— Start of Records for this exercise —
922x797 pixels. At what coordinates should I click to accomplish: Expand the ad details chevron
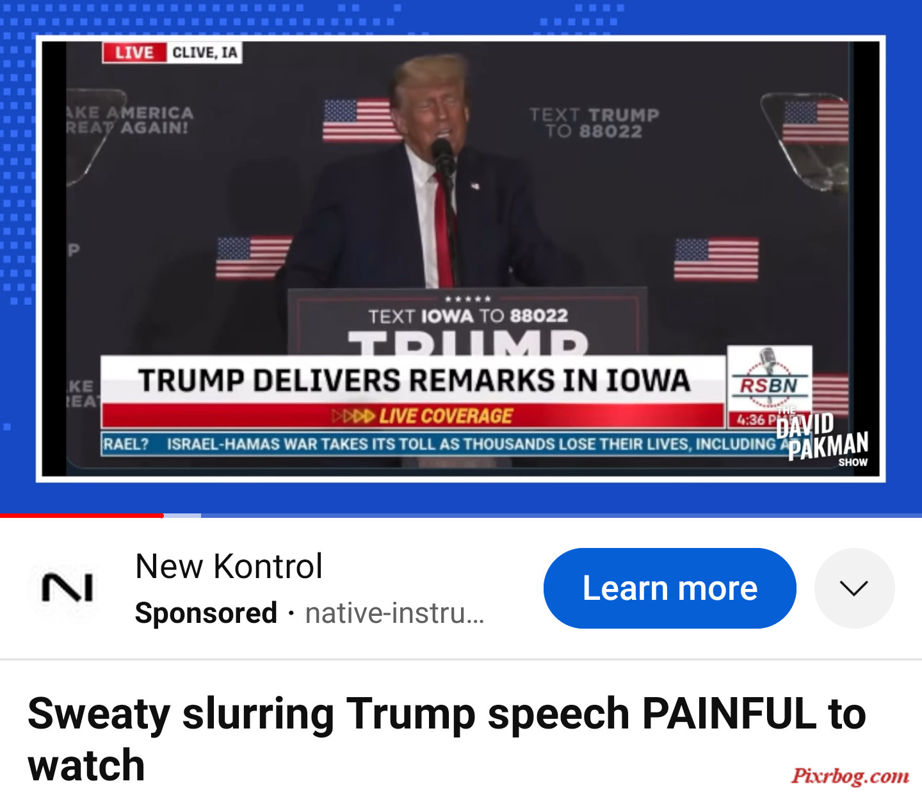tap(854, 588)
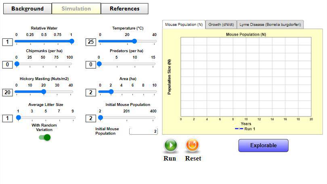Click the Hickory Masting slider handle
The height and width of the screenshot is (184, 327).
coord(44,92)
— End of Records for this exercise —
* _Objective_:
Copy all of the entries above word for word, leaving the pictures out of your copy.

* _Written solution_:
922x797 pixels. At what coordinates should I click to accomplish: Expand the ad details chevron
tap(854, 588)
Click the Hickory Masting slider handle
The height and width of the screenshot is (184, 327).
coord(44,92)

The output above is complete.